Pavement Systems: Thin-Coat Paint or an Integrated Solution?
Solutions marketed as “cooling paint/coating” and the “cool pavements” approach—where colored aggregate is integrally bonded within the system—are different. Thin-film coatings may deliver high albedo at the beginning; however, performance can decline over time due to soiling, abrasion, and UV. When the aggregate itself is light-colored, the tone comes from the body of the material, so the service life can remain more consistent. Even small steps in the maintenance plan—such as annual cleaning or periodic pressure washing—can help keep performance alive.
We do not have to imagine light color as “pure white.” The human eye is usually less disturbed by matte, natural stone tones. That is why the off-white, beige, and light gray family is often more balanced in terms of both thermal performance and visual comfort. Shaping surface texture with micro-roughness that scatters the sun’s angle; avoiding glossy, glassy reflections is a good principle. In children’s play areas, colored patterns (play cues, ground graphics) can be solved with calm, low-glare contrast palettes rather than excessive brightness.
Light-colored pavements are sometimes chosen with an expectation of a “smooth look,” but safety comes before aesthetics. Slip resistance in rain and ice (micro/macro roughness) and compatibility with wheeled mobility such as strollers and wheelchairs must be tested. Aggregate size and binder ratio influence both friction and vibration comfort. For that reason, in children’s spaces I often suggest different particle sizes and different binder ratios between the “play surface” and “parent circulation.” A small distinction can create a large comfort difference.
In fighting the urban heat island, looking at the price tag alone can be misleading. It should be approached through a life-cycle lens: initial construction cost + maintenance + renewal period. A permanent tone that comes from light-colored aggregate can be more stable over time than the first brightness achieved by paint. Adding a periodic light cleaning program for surface soiling and oil stains helps spread performance over the years. Writing this plan from the start reduces surprises.
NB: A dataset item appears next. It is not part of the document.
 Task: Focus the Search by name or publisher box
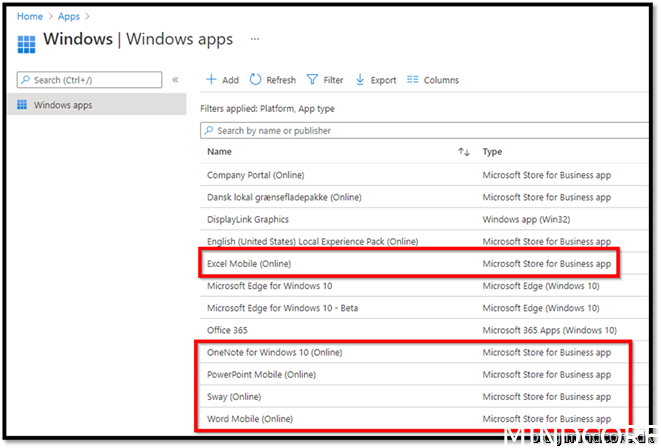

Choosing light-colored aggregate and pavements may look like a small detail at first glance in the fight against the urban heat island, yet it can build a bridge between daytime coolness and the evening breath of a city. I like to design that bridge by placing color next to shade, texture next to safety, and surface choices next to a discipline of maintenance. Perhaps the point is not to make the ground “snow white,” but to create a matte calmness—at peace with the summer sun, measured with winter snow, gentle for children’s knees yet firm underfoot. Remembering that the coolness we seek in the heart of cities is often right beneath our feet is sometimes enough.